Principiemos por recordar a nuestro prócer de la Independencia Francisco de Paula Santander quien desde su alto cargo en Bogotá orientó hacia la “educación” muchos de sus esfuerzos directivos como vicepresidente. Él entendió inteligentemente que la educación era la meta fundamental para que nuestro país saliera adelante luego de la independencia de España.


A pesar de la estrecha economía del país recientemente liberado, Santander fundó colegios en Bogotá y luego en Boyacá, Cali, Medellín, Pasto, Cartagena y Panamá. Todos esos inteligentes y oportunos trabajos hicieron que el personaje Salvador Camacho Roldán dijera de Santander que “sin duda es el fundador de la educación pública en Colombia”. Recordemos también unas palabras que dijo el mismo Santander: “La enseñanza pública será gratuita, común y uniforme en toda Colombia”. 


Entonces ahora pensemos en nuestro actual país y sus problemas de educación pues los actuales líderes jefes guerrilleros han llevado a un conflicto de más de 50 años que ha dejado miles y miles de muertos, demostrando claramente su crasa formación educativa y que realmente en el fondo no demuestran fundamentos ideológicos, lo que desgraciadamente también le ocurre a altos jefes y líderes políticos, siendo curioso también que altos líderes del poder legislativo carecen de buena formación educativa a pesar de sus enormes sueldos.

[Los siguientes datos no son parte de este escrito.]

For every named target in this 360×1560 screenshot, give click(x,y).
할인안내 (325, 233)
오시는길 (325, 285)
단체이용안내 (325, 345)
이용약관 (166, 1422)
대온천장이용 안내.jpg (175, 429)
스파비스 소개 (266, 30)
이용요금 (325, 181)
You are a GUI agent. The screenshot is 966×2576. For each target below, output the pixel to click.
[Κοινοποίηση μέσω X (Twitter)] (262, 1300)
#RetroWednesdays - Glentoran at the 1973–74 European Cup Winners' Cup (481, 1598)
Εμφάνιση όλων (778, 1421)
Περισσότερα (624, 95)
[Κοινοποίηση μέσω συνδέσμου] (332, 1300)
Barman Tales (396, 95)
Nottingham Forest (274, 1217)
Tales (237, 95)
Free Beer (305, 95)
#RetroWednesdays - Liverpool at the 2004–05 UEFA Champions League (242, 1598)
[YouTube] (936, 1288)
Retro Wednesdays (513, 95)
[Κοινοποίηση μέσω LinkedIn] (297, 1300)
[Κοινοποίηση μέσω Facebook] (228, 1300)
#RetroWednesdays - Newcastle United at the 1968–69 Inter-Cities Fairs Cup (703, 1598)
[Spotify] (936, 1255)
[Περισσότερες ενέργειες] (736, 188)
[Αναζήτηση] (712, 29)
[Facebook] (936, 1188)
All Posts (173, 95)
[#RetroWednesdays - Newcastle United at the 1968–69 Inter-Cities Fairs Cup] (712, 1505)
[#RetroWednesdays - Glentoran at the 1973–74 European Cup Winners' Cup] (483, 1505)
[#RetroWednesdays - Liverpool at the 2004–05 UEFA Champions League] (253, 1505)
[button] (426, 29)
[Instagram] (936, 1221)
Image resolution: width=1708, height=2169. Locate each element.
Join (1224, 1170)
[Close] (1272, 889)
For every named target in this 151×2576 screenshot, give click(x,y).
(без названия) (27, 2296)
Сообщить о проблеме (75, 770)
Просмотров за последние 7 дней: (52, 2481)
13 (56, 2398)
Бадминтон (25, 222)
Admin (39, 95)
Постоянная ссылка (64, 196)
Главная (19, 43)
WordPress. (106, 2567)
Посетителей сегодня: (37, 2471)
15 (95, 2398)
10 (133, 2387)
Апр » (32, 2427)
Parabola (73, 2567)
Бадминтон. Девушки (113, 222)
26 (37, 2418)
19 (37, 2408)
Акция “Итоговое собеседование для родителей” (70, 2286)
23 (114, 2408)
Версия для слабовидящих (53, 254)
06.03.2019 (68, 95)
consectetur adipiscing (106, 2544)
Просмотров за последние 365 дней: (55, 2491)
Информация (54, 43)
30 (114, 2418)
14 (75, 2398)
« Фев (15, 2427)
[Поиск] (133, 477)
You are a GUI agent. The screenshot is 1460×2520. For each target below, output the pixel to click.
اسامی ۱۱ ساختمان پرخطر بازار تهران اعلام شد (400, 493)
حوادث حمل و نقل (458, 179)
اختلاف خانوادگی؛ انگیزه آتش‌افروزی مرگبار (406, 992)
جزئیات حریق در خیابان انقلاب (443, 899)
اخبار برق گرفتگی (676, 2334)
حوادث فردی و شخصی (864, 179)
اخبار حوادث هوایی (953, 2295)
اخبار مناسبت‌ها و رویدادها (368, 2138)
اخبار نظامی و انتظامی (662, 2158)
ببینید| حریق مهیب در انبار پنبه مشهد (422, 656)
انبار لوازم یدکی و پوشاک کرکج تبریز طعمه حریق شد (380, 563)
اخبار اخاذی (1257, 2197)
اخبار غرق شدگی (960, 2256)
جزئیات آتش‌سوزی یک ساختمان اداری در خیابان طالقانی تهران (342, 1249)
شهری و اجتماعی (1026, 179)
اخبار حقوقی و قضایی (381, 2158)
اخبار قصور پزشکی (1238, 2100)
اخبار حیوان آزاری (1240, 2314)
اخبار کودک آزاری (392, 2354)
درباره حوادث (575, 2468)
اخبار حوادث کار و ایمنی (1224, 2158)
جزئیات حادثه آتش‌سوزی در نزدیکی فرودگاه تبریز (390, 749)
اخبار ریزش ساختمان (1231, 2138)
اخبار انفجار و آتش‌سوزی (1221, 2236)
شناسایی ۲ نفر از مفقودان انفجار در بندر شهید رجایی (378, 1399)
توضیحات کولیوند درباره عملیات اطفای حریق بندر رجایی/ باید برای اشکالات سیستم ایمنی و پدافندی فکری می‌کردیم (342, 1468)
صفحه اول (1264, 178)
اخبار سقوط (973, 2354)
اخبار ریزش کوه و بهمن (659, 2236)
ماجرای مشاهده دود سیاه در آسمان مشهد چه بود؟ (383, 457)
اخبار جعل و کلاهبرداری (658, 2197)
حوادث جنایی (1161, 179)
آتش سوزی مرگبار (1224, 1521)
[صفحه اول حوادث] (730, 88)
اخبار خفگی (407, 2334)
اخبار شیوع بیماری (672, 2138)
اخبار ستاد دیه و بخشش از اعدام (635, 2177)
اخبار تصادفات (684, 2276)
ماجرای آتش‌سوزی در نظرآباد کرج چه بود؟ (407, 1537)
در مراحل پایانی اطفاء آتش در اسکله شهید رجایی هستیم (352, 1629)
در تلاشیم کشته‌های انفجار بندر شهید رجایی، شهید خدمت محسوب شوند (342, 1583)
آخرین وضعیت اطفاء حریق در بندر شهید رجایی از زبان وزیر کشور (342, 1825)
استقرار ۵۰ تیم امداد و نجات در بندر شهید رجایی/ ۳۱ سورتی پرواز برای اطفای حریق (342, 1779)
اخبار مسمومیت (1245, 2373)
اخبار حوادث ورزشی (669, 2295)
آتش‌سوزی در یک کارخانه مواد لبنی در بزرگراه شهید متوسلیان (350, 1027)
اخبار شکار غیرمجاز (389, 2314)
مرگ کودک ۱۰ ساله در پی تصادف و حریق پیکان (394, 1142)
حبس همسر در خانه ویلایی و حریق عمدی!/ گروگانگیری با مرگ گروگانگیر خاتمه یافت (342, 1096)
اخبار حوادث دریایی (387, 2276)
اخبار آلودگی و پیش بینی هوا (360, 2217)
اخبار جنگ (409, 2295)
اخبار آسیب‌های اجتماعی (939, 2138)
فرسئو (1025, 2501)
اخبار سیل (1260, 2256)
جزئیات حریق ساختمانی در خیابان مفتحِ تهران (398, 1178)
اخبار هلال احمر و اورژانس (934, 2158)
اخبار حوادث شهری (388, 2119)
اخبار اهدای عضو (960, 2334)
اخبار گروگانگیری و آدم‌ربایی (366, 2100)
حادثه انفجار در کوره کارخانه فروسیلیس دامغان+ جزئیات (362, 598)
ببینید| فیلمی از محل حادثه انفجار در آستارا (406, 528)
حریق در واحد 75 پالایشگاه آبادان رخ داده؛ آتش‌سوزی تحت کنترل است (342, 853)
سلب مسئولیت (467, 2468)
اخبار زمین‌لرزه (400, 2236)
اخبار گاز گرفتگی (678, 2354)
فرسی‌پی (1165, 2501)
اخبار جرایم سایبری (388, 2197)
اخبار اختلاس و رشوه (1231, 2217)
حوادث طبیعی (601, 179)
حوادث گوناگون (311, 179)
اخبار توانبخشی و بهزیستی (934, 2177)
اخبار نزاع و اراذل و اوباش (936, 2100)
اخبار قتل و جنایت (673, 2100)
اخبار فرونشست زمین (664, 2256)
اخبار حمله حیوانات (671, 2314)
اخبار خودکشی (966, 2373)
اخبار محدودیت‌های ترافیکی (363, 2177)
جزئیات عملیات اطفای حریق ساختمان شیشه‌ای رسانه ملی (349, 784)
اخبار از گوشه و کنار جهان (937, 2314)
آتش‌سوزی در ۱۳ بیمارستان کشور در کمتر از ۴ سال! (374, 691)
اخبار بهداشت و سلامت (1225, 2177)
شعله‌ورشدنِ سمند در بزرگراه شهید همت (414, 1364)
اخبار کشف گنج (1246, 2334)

Regresando nuevamente a Santander, no solo hay que agradecerle su aporte a la educación básica sino también su inteligente reunión a los más destacados intelectuales de esa época, entre los cuales hay que recordar a Félix Restrepo, Estanislao Vergara, José María del Castillo y Rada, José Fernández Madrid y Diego Padilla.


Otro aspecto importante que hay que destacar en cuanto a la educación en Colombia con los aportes de Santander fue el habernos acercado a Jeremías Bentham, pensador modernista quien hizo aparecer en los estudios jurídicos la necesidad de una moderna concepción de la educación. Santander tuvo que enfrentarse a duras críticas de personajes anticuados que solo aceptaban el poder absoluto de la iglesia católica, mientras Bentham rechazaba el sistema monárquico y a las altas aristocracias, defendiendo cosas tan extrañas para la época como era el pensar en la posibilidad de que las mujeres pudieran tener el derecho al voto. Al mismo tiempo Bentham defendía que la percepción del panorama mundial se debería hacer a través de los sentidos, en contra de las enseñanzas escolásticas de sometimiento a la autoridad que defendía furiosamente la iglesia. Sería maravilloso que Francisco de Paula Santander resucitara y lograra que nuestra actual educación se modernice y sea de mejor calidad, y también educar a los educadores.